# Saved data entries

□ □ □ □ □ □ □

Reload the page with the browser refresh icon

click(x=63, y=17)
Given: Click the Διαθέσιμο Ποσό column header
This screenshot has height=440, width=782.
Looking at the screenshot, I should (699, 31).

□ □ □ □ □ □ □

# WHAT TO DO
In the entries above, find the line with "Given: Click the Διαθέσιμο Ποσό column header", then retype it and every line after it exactly.

# REPLY
Given: Click the Διαθέσιμο Ποσό column header
This screenshot has height=440, width=782.
Looking at the screenshot, I should (699, 31).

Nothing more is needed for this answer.